= Exercise objective =
Write the next part of the text excerpt on the raid at the Parker stockade, picking up right after its final sentence.

[Text excerpt — start]

Some of the hysterical women and children made it to the fields. Sarah Parker Nixon, the other of James’s married daughters, reached her father first, followed by James’s wife, Martha, and their four younger children. James shepherded them across the river; at first he planned to hide them there and set out for the fort, but they pleaded with him not to leave them. Luther Plummer went looking for the other farmers to organize a rescue mission, while Sarah’s husband Lorenzo started immediately for the fort.
The Indians commenced to plunder the stockade. They slashed open mattresses and scattered the feathers. They tore open James’s books and smashed his medicine bottles. Lucy Parker, Silas’s wife, tried to flee with her four small children. She ran into Lorenzo Nixon, but before he could lead her and the children to safety, Indians surrounded all of them and marched them back to the fort. The Indians forced Lucy to help load her two oldest children behind mounted warriors, and they were in the process of taking the younger two, Silas junior and Orlena, when David Faulkenberry, a lone farmer armed with a single-shot rifle, emerged from the woods and trained his weapon on the attackers. Faulkenberry gathered Lucy, her two young ones, and Nixon behind him and forced the Indians to retreat. But no one could help the other captives.

[Text excerpt — finish]
[Dataset records — start]

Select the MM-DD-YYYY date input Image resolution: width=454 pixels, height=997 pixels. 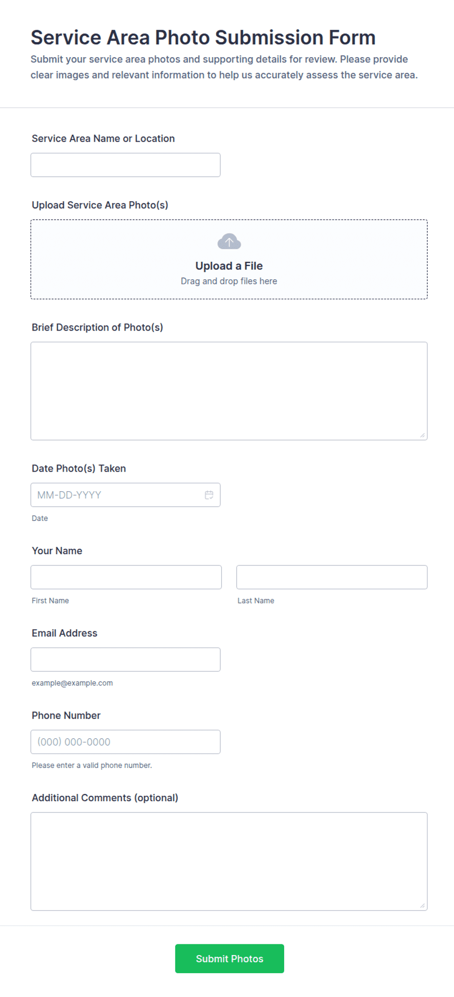point(125,495)
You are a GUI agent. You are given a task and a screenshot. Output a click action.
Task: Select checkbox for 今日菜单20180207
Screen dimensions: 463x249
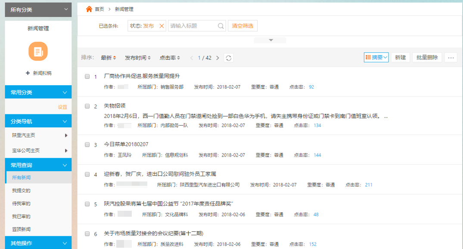click(x=87, y=144)
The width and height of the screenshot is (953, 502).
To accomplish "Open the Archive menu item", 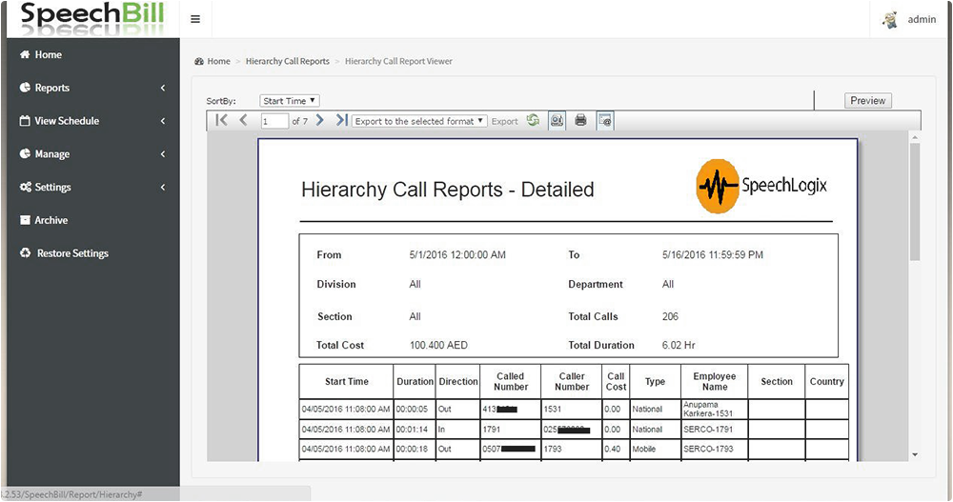I will 51,220.
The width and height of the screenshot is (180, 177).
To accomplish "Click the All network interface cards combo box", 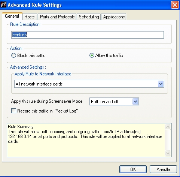I will pyautogui.click(x=89, y=84).
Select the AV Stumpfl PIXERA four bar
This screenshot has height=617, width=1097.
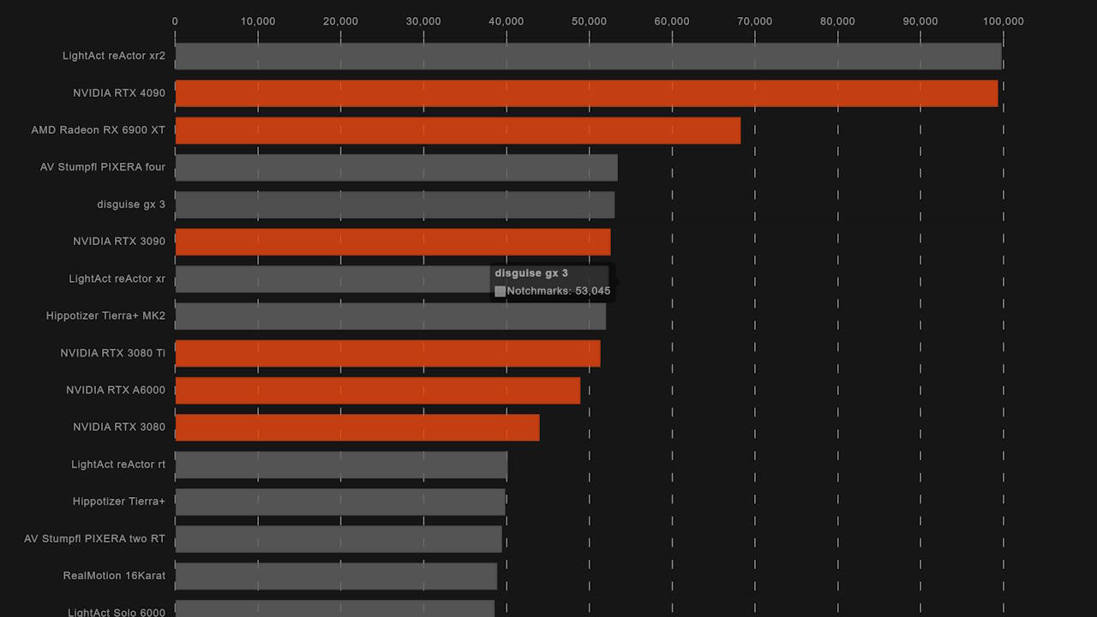396,168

[Dataset records — finish]

= Result for this task =
Rachel Plummer, covered in blood and bruises, was dragged by her long red hair to the back of an Indian pony and forced to climb on. She saw the Indians shove her young aunt, Elizabeth Kellogg, onto another pony and watched as a warrior triumphantly waved a handful of bloody scalps; the only one she recognized was the long gray hair of her beloved grandfather, Elder John.
The raiders mounted up and rode away with a flourish, lancing any cattle they came across in a final gesture of vandalism and contempt. They had killed five people and taken five more captive without a single casualty of their own, and now they rode deep into the night, weaving their way through the heavy forested bottomlands with their prisoners: two young women—Rachel Plummer and Elizabeth Kellogg—Rachel’s toddler son, James Pratt, and her eight-year-old nephew, John. And on another mount, alone and terrified after watching her father, her uncle, and her grandfather all killed before her eyes, and held tight by her Indian captor, the late Silas Parker’s oldest child and the late Elder John Parker’s forty-ninth grandchild: nine-year-old Cynthia Ann.